-- START OF DOCUMENT SECTION --

More than half of Twitter’s 500 Dublin staff to be axed in ‘random and indiscriminate’ culling

Workers shut out of offices and IT systems on Friday as new owner Elon Musk instigates global cost-cutting measures

The Twitter bird symbol in the windows of the Twitter HQ offices on Cumberland Street South/Fenian Street in Dublin, which were closed on Friday. Photograph: Alan Betson

Tech giant Twitter on Friday began a process of culling its 7,500 workforce globally, with more than half of its 500 workers in Dublin expected to be axed.

Twitter staff woke on Friday morning to find that their offices had been closed and that access to its IT systems had been shut off in “order to protect the security of our confidential information and user data”.

-- END OF DOCUMENT SECTION --

• GIVEN TASK 1:
In the news report on Twitter's Dublin job cuts, shorten the paragraph beginning "Twitter staff woke on Friday morning" into a single concise sentence that keeps its main facts.
• GIVEN TASK 2:
According to the news report on Twitter's Dublin job cuts, how many workers does Twitter employ in Dublin?
• GIVEN TASK 3:
Pick up the news report on Twitter's Dublin job cuts after its last paragraph and write the next few paragraphs.
The rows that come next are not needed for any of this work.

-- START OF GIVEN ENTRIES --

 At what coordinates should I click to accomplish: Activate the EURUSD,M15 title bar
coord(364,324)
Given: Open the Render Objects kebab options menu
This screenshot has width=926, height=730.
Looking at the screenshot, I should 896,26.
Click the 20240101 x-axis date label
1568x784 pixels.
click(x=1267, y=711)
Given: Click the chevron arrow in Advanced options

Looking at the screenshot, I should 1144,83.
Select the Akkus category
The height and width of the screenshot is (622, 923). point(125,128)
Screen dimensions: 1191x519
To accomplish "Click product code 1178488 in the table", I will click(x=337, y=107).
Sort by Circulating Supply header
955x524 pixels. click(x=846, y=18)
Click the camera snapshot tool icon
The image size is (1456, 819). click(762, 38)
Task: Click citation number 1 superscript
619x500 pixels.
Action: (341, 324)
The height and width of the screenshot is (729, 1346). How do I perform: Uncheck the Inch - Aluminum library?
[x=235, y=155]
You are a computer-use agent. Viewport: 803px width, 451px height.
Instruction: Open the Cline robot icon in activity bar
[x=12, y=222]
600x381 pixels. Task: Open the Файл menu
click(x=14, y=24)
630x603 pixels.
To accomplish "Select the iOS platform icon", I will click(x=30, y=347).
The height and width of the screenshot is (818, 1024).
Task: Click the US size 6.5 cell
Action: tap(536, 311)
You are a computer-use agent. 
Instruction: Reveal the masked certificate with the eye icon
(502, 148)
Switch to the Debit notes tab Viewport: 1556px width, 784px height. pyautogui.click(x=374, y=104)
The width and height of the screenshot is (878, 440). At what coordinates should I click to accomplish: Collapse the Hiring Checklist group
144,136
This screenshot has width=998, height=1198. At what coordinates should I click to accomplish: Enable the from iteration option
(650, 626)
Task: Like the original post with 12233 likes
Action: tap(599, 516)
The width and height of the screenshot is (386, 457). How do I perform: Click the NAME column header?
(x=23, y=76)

-- END OF GIVEN ENTRIES --

• EXERCISE RESULT 1:
On Friday morning, Twitter staff found their offices closed and their access to IT systems cut off to protect confidential information and user data.

• EXERCISE RESULT 2:
500

• EXERCISE RESULT 3:
The company, which was acquired last week by Elon Musk for $44 billion, sent communications to the personal emails of staff at threat of being made redundant. The notice stated that “does not mean that we have made any final decisions in relation to this process or your role”, adding that they would have the opportunity to “express their views” via “employee representatives” who would be elected by staff shortly.

The communication to staff in Dublin who are at risk of redundancy, seen by The Irish Times, said they would receive statutory redundancy, plus an “ex gratia payment of an additional month’s salary”, plus two weeks’ salary per completed year of service.


The company told staff that they would have to serve their notice period on gardening leave.

As Twitter temporarily closed its offices amid global lay-offs, CEO Elon Musk directly challenged activist investors at a New York investor conference.

In Ireland, statutory redundancy amounts to two weeks of pay per year of service plus an additional week of pay, for those who have been in employment for two years or more.

Twitter told staff that it was considering a “workforce reduction in order to achieve efficiencies and stabilise its economic position”. Mr Musk warned that since his takeover Twitter “has had a massive drop in revenue, due to activist groups pressuring advertisers, even though nothing has changed with content moderation and we did everything we could to appease the activists”.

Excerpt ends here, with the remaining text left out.